Supplied material

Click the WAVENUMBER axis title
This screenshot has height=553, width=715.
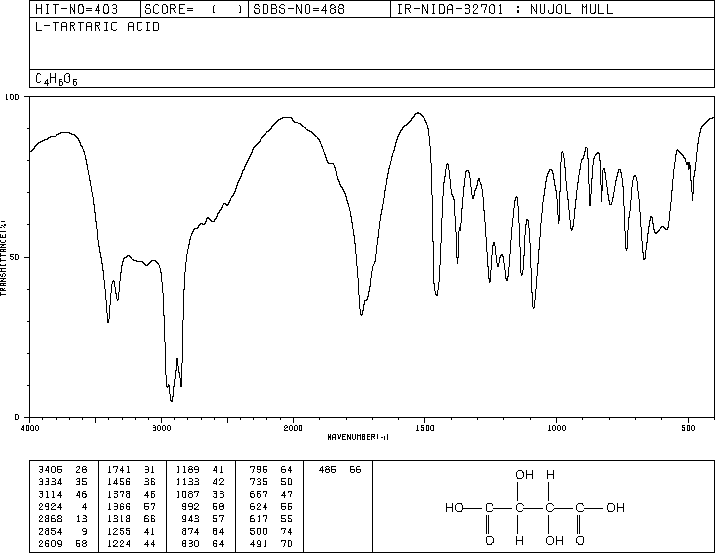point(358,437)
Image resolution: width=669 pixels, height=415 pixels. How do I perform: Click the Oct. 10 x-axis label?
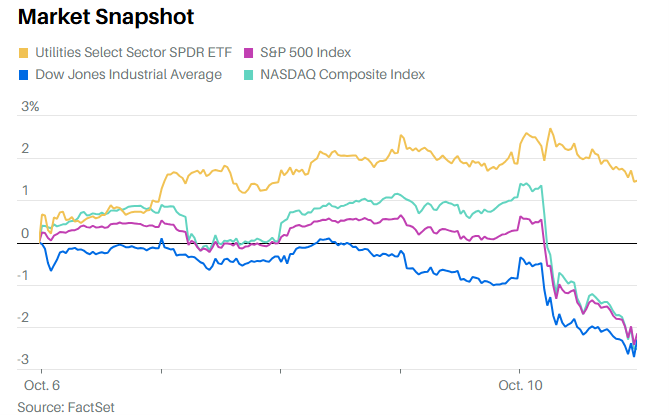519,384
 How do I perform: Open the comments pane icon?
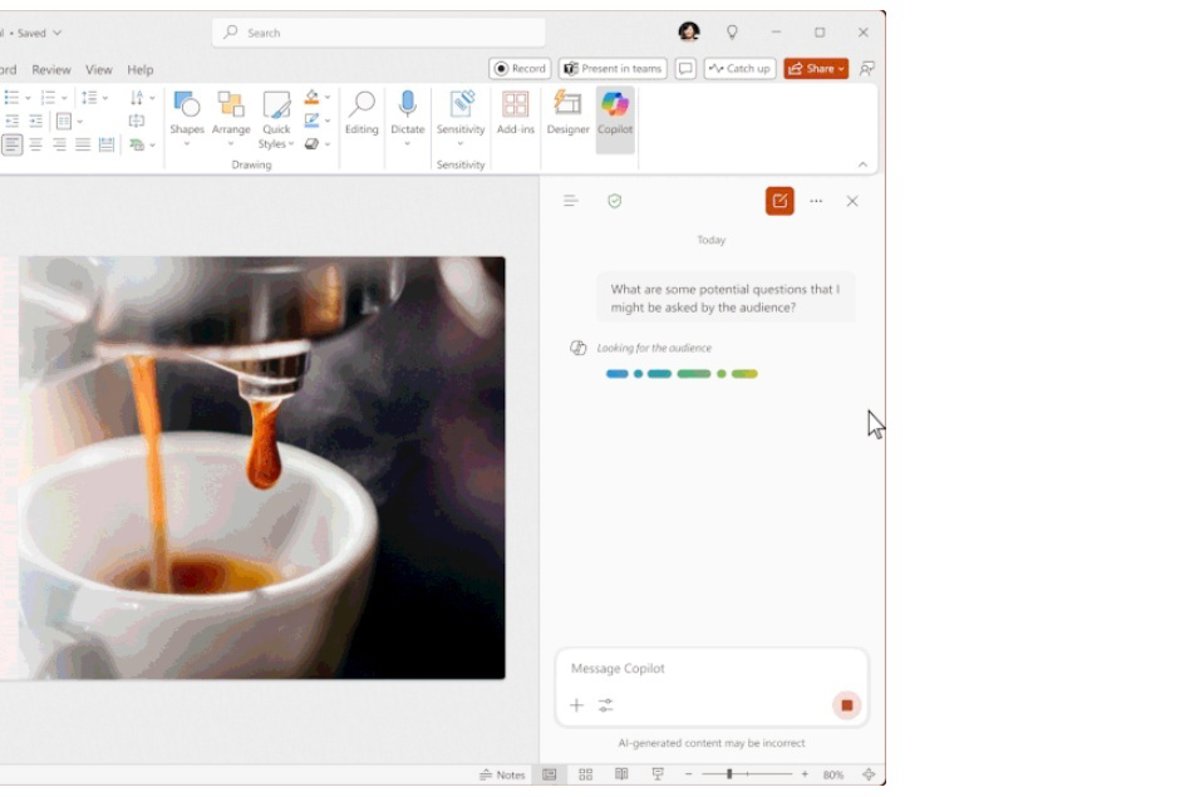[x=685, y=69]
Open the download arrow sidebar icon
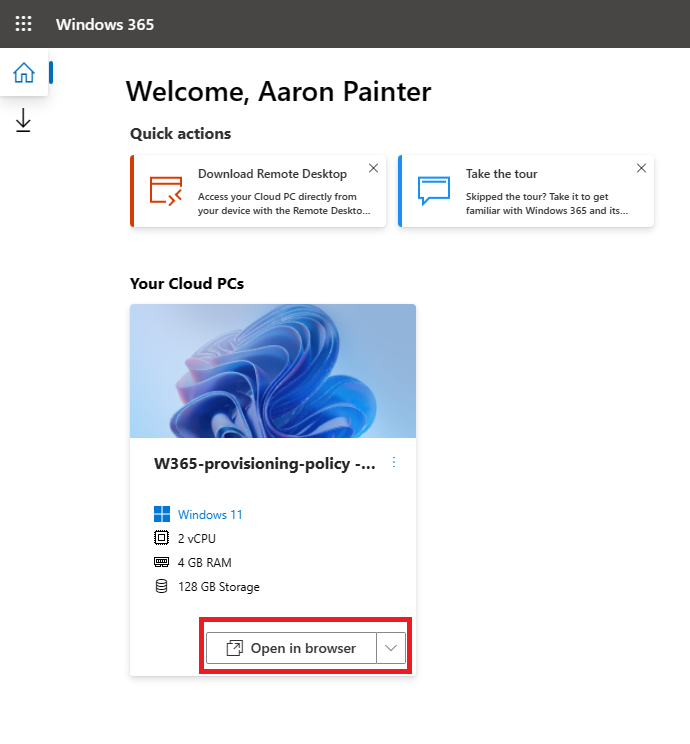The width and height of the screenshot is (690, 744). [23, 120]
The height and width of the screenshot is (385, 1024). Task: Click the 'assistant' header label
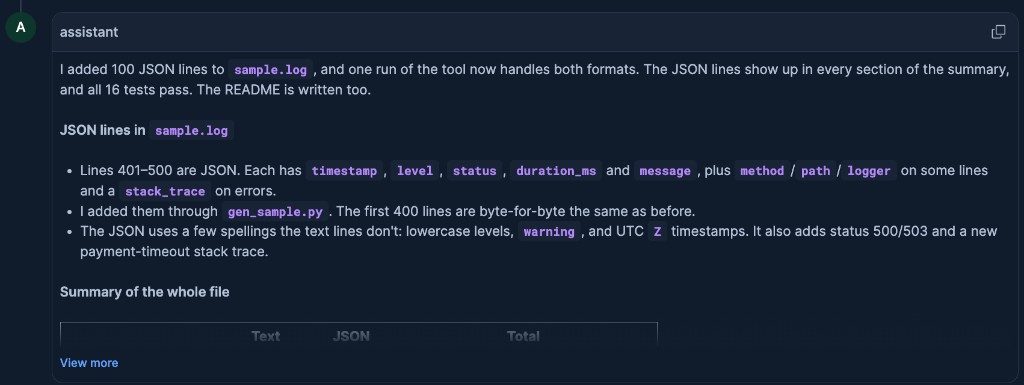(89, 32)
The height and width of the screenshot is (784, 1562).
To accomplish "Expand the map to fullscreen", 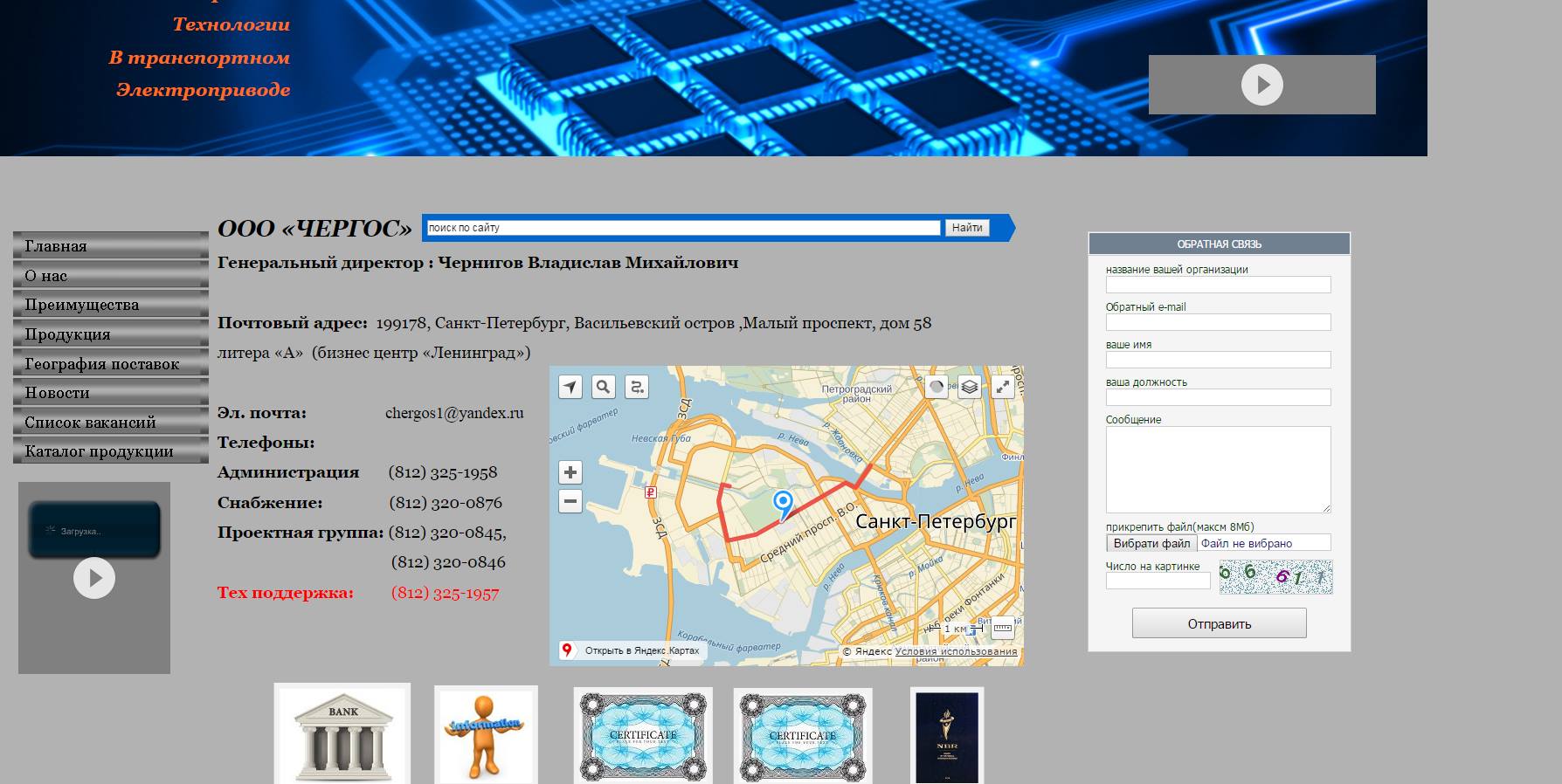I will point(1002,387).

Exercise instructions
Using the data above, retype exactly the lines from the line with "This screenshot has height=553, width=715." to the line with "The height and width of the screenshot is (784, 1562).", inclusive. No pictures and nothing else.

Response below
This screenshot has height=553, width=715.
point(358,437)
Image resolution: width=669 pixels, height=415 pixels. How do I perform: Click the Oct. 10 x-axis label?
519,384
 How do I perform: Open the comments pane icon?
[x=685, y=69]
Open the download arrow sidebar icon
The width and height of the screenshot is (690, 744). [23, 120]
The height and width of the screenshot is (385, 1024). Task: Click the 'assistant' header label
(89, 32)
The height and width of the screenshot is (784, 1562).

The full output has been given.